Finding general solution of non-linear, homogeneous ODE

[ohspyro89]

Homework Statement

Find the general solution to x³y'''-9x²y''+76xy'=0

Homework Equations

I'm kind of confused on where to start. I'd suppose you'd throw in y=e^mx but I'm not positive since there are Xs in there. Once I know what to do with the x terms, I can just find all the roots and that'll give me Y_c

Using y=y_c+y_p is the right way... right?

The Attempt at a Solution

I haven't got an attempt yet, because I'm unsure how to start!

 

[n1person]

You might want to try a series solution, meaning set $$y = \sum a_n x^n$$ and find the $$a_n$$

 

[ohspyro89]

I have no idea how to do that.

What we have covered is Undetermined Coefficients, variation of parameters, and Cauchy-Euler Equations...

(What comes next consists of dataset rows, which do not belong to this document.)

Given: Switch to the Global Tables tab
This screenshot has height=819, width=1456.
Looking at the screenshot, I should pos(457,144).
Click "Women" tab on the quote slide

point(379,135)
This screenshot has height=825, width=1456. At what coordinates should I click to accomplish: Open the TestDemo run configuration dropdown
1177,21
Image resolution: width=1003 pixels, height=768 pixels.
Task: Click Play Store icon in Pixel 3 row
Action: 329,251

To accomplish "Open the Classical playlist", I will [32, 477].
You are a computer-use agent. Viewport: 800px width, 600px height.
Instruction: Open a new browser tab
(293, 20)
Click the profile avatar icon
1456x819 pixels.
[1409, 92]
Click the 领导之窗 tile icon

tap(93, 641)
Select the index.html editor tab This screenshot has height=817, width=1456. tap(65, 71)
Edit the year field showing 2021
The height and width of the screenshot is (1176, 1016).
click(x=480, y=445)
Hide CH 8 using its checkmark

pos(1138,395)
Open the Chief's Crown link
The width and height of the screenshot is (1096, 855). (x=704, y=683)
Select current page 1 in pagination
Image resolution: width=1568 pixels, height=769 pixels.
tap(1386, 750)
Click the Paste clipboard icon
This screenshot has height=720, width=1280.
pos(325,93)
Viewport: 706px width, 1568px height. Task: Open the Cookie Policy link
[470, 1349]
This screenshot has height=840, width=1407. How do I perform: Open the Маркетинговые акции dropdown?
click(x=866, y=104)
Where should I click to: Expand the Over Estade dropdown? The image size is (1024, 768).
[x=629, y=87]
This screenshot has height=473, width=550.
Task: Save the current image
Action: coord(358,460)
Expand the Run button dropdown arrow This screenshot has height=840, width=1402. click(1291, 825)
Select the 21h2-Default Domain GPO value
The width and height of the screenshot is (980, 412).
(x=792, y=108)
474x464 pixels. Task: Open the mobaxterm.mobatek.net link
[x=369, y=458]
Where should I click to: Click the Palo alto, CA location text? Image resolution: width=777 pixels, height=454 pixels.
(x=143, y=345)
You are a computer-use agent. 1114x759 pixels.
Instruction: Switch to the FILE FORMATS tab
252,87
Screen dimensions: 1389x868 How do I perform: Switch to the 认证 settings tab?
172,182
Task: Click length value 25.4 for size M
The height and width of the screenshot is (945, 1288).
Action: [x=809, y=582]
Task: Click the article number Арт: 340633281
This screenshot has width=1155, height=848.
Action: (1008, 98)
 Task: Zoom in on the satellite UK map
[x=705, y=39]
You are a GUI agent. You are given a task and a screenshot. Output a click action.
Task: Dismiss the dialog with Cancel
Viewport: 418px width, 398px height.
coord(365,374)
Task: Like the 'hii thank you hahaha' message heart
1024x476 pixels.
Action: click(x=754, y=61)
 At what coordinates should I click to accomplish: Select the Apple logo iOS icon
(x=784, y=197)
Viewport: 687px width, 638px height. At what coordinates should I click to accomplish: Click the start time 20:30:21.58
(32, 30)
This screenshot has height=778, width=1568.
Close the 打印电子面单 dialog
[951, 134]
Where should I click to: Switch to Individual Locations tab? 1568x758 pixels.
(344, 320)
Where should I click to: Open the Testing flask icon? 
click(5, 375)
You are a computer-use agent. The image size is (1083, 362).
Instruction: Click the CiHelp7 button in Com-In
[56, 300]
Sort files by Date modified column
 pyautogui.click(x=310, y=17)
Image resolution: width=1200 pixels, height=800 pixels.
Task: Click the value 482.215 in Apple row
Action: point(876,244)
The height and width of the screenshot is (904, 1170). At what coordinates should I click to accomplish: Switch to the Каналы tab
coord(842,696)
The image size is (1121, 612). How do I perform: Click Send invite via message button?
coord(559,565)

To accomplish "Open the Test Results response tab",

We definitely haven't hit series stuff. Any other ideas?

 

[vela]

If those are the only methods you know so far, you might want to check with your instructor if there's a typo in the problem statement.

 

[ohspyro89]

Woops.

Should be

x³y'''-9x²y''+76xy'=0

 

[vela]

OK, so that's a Cauchy-Euler type of equation.

 

[HallsofIvy]

That is a "Cauchy-Euler" equation. Rather than using $e^{rx}$ you should try $x^r$ as a trial solution. This is because the substitution t= ln(x) will change this to a "constant coefficients" equation for which $e^{rt}$ is a good trial solution.

If $y= x^r$ then $y'= rx^{r-1}$, $y''= r(r-1)x^{r-2}$, and $y'''= r(r-1)(r-2)x^{r-3}$ so your equation comes to $x^3(r)(r-1)(r-2)x^{r-3}- 9x^2(r)(r-1)x^{r-2}+ 76x(r)x^{r-1}= (r(r-1)(r-2)- 9r(r-1)+ 76r)x^r= 0$. For all x except 0, you must have $r(r-1)(r-2)- 9r(r-1)+ 76r= 0$. Of course, it is easy to see that r= 0 is a solution to that so it quickly reduces to a quaratic.

 

[ohspyro89]

Thanks! I'm sure I'll be back with more questions on this problem.

But for another one, am I correct when doing undetermined coefficients that for 50e^6x-14cos(x)-175sin(x) that M=6, +-i, +-i?

 

[Ray Vickson]

Woops.

Should be

x³y'''-9x²y''+76xy'=0

It might be simpler to let y' = z and divide both sides by x (for x =/= 0), to get:
x^2 z'' - 9x z' + 76 z = 0.

RGV

 

[ohspyro89]

Am I on the right track?

Also, do I just derive the final function since I substituted y'=z?

 

[vela]

You made a mistake applying the quadratic equation.

To find y, you integrate the function you get for z(x). You may find you would have been better off finding y(x) directly.

 

[ohspyro89]

Well, I took the advice as it looked easier, but I see what you mean. Integrating this is stupid, thank god for TI-89.

I'm getting a terribly ugly answer though, but I think it's correct.

 

[ohspyro89]

How's this look? I fixed the quadratic I think.

 

[vela]

You dropped the arbitrary constants when you integrated. You still need them in your final answer, and you can absorb those numerical constants on each term into them. Other than that, it looks good.

You should try substituting the solution back into the original DE to make sure it works.

 

[ohspyro89]

Oh, I forgot to put them back in once I got the integral off of my calculator.

Will do though, thanks for the help! Differential equations will be the death of me, I'm tired of getting terrible grades.

 

[TylerH]

Wolfram Alpha is also good for checking answers.